À quoi rêvent les pandas ?
Vanasay Khamphommala / Denis Raisin Dadre / Peng Zeke
Dans l’obscurité, un cœur bat. C’est celui d’un panda qui part découvrir le monde, ses joies, ses peines, et ses créatures : un singe, un crocodile, un phœnix. Lorsqu’une étrange fumée verte vient mettre en péril leur habitat, les animaux doivent rassembler leurs forces pour ramener l’harmonie dans la nature.
En participant au spectacle À quoi rêvent les pandas, créé en Chine en 2017, j'ai eu la chance de découvrir l'ensemble Doulce Mémoire, basé à Tours, et le Théâtre d'ombres du Hunan, une troupe chinoise qui pratique l'art traditionnel de la marionnette inscrit au patrimoine immatériel de l'Unesco. J'ai réalisé le travail de création lumière en étroite collaboration avec l'équipe technique du théâtre de Changsha où nous répétions. En échangeant sur nos techniques respectives d'éclairage, nous avons fait de nos différences culturelles une force.
Mise en scène Vanasay Khamphommala
Direction artistique Denis Raisin Dadre
Direction du théâtre d’ombres Peng Zeke
Lumière Juliette Besançon
Design des ombres et décors Wu Ni
Avec Clara Coutouly, Miguel Henry, Denis Raisin Dadre, Bruno Caillat, Jianghong Man, Shunhua Xiao, Ke Xiao, Fan Zhang, Jie Zou, Peng Zeke
Production Doulce Mémoire, Théâtre d’Ombres du Hunan
Photo de couverture © Philippe Cibille
En travaillant sur un spectacle de théâtre d'ombres, la question de la mise en lumière du dispositif était centrale. Le rétroéclairage de l'écran devait se faire par des sources diffuses, afin de masquer les manipulateurs derrière la surface translucide de la toile. Je profitais donc du matériel à LED – déjà très implanté en Chine – pour jouer sur les couleurs et faire évoluer l'imaginaire. Tantôt pastels, tantôt saturées, les teintes présentes sur l'écran accompagnaient la dégradation de l'environnement, la thématique écologique étant très présente dans notre histoire. Au premier plan, de chaque côté de la scène, j'ai choisi d'éclairer les musiciens par des sources à incandescence – fort heureusement, il en restait quelques-unes en état de marche au Théâtre du Hunan. Cette lumière plus organique me paraissait appropriée pour mettre en valeur la musique de la Renaissance. En faisant apparaître de différentes façons les musiciens aux côtés des marionnettistes, j'ai cherché à accompagner la symbiose entre les deux arts.

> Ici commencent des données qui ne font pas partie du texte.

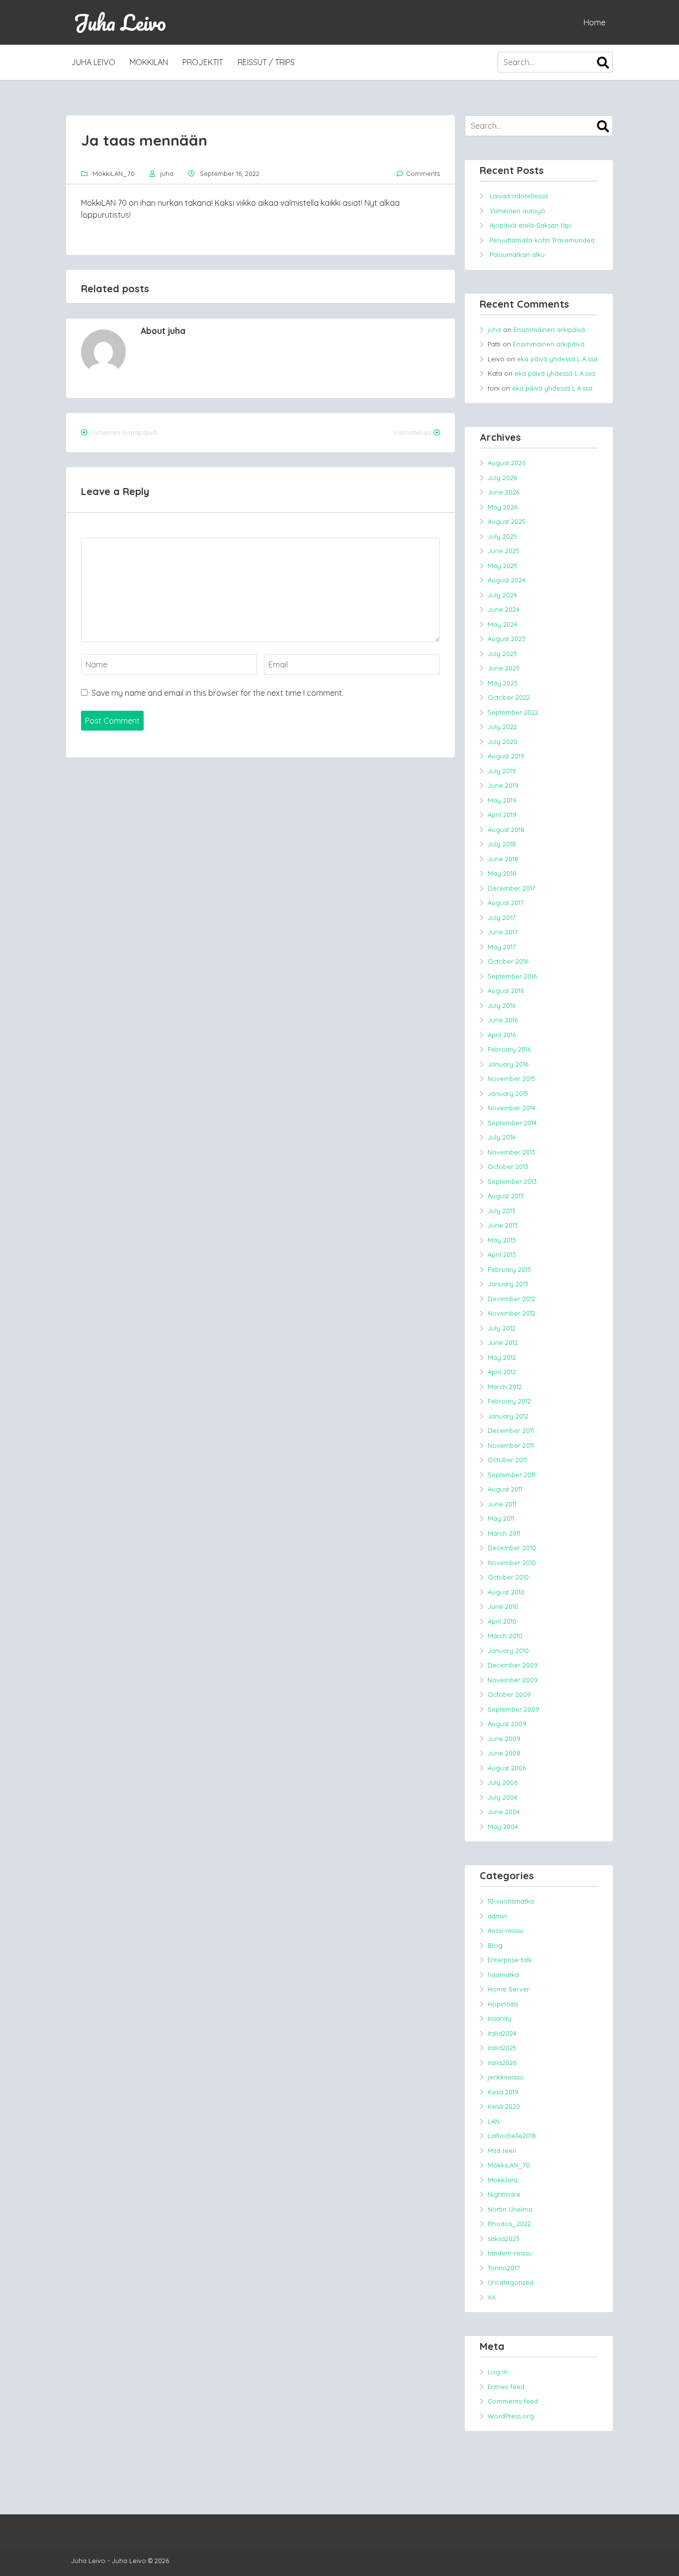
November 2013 (511, 1152)
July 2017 (501, 917)
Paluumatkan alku (517, 254)
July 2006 (502, 1782)
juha (166, 173)
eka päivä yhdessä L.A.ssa (557, 359)
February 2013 (509, 1269)
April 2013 (502, 1254)
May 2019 (502, 800)
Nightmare (504, 2194)
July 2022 (502, 727)
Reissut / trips (266, 62)
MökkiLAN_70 (113, 173)
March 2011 (504, 1533)
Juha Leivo (120, 22)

Pour se retrouver au-delà de leurs différences, les artistes chinois·e·s et français·e·s s’aventurent sur un terrain à la fois étrange et familier, intime et partagé : celui de l’enfance, ses émerveillements, sa mélancolie. Sur un répertoire qui laisse la part belle aux chansons et aux berceuses, les ombres colorées s’animent, comme un grand livre d’images sans parole. Avec la délicatesse et la simplicité pour guides, marionnettistes et musicien·ne·s ouvrent un espace où, au-delà des mots, les sensations et les émotions s’ouvrent grand.
Alors que ces personnages de cuir découpé, manipulés par plusieurs marionnettistes équipés de baguettes de bois derrière un écran rétroéclairé, viennent d’un art traditionnel d’un lointain pays, la cohérence est évidente avec le répertoire musical choisi par l’ensemble Doulce Mémoire. Cette cohésion s’appuie sur des éléments communs à tous, artistes comme spectateurs, venus d’Orient ou d’Occident : le choix de la forme de cette proposition, puisque le conte existe invariablement d’une culture à l’autre. Le choix de cette atmosphère perpétuellement onirique, comme une berceuse continue, entre la minutie de la manipulation de ce théâtre d’ombres et le mystère de cette musique ayant traversé les siècles. Entre délicatesse et poésie, entre découvertes et ouverture vers le monde et vers l’autre, le temps se suspend au musée du quai Branly.